This was a challenging exercise to complete because of the diverse ways websites write their corresponding HTML information.  I was able to scrape the Seattle Parks website for relevant information but when the scraped addresses were input into the google maps API, about 15% of them gave back lat/lng coordinates for the midwest or east coast. 

In [5]:
#Import all of the necessary modules for the code

from bs4 import BeautifulSoup
import urllib2
import re
import lxml
import csv
import json
from time import sleep

#set some variables for the url to be scraped and location of files
url = "http://www.seattle.gov/parks/listall.asp"
directory = "U:/Seattle_parks.csv"
geoDirectory = "U:/Seattle_parks_geocode.csv"

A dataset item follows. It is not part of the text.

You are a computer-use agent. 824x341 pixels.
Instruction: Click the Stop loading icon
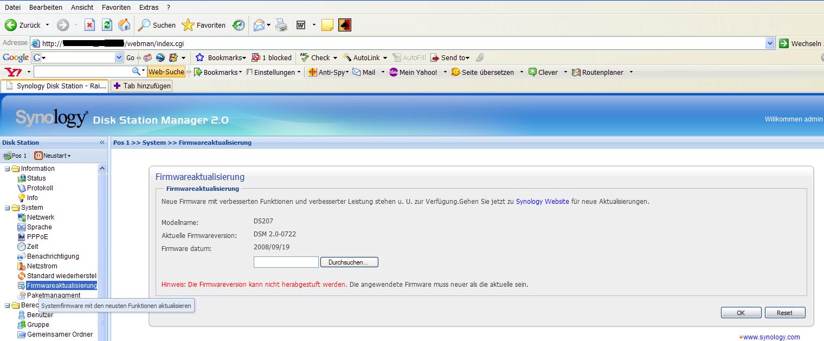point(90,25)
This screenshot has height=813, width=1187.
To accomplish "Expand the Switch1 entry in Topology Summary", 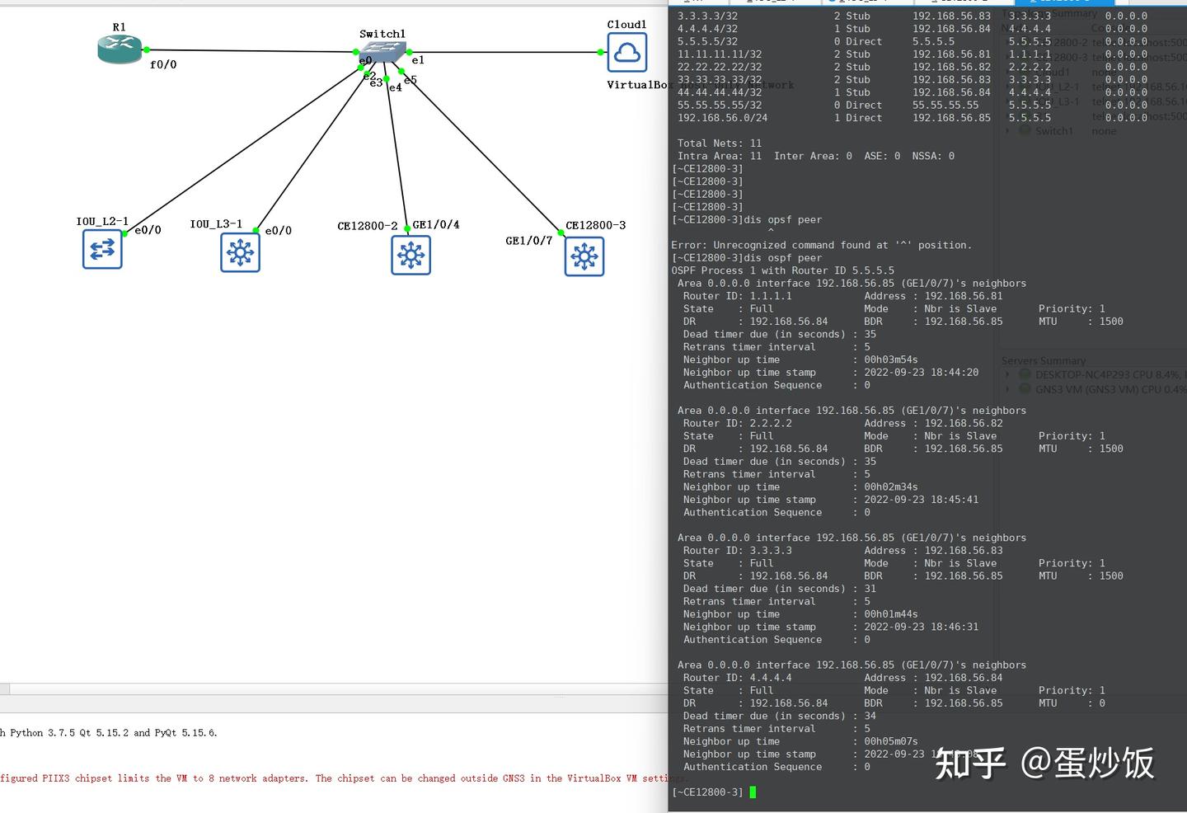I will [x=1006, y=130].
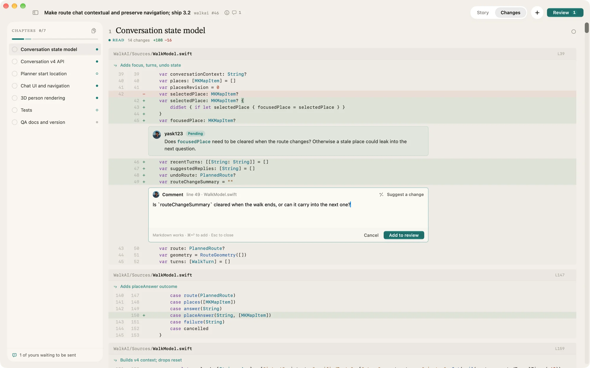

#define the geocoding function using the google maps API
def geocode(address):
    url = ("http://maps.googleapis.com/maps/api/geocode/json?"
        "sensor=false&address={0}".format(address.replace(" ", "+")))
    return json.loads(urlopen(url).read())

#Write a csv file with the names and addresses of each Seattle Park
# using beautiful soup
with open(directory, 'w') as f:
    fieldnames = ("Park_Name", "Address")
    output = csv.writer(f, delimiter=",")
    output.writerow(fieldnames)
    
    page = urllib2.urlopen(url)
    soup = BeautifulSoup(page.read())
    
    names = soup.find_all('a', href=re.compile('park_detail'))
    names = [name.contents[0].strip() for name in names]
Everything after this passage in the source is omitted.